- _YOUR OBJECTIVE_
Starting at the line that contains "Screen dimensions: 774x640", transcribe each line exactly through the end of the data below, and skip any pictures.

- _DATA LISTING_
# # #

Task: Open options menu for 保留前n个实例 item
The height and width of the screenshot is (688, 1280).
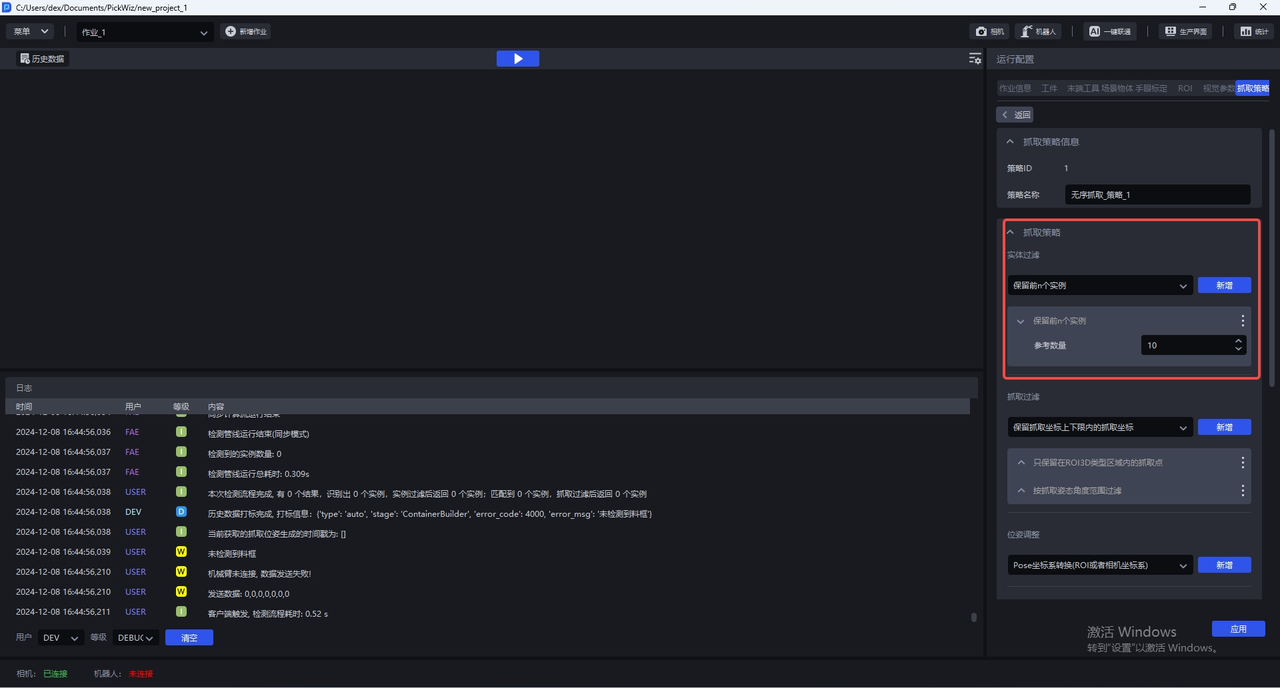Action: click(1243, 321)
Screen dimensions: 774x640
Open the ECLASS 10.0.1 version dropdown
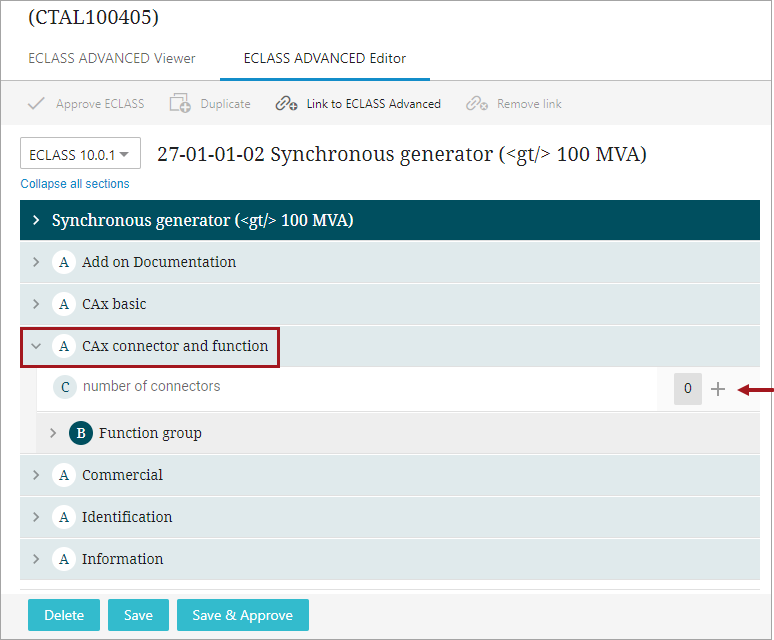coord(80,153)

# # #

- _SOLVED EXERCISE_
Screen dimensions: 774x640
Open the ECLASS 10.0.1 version dropdown
coord(80,153)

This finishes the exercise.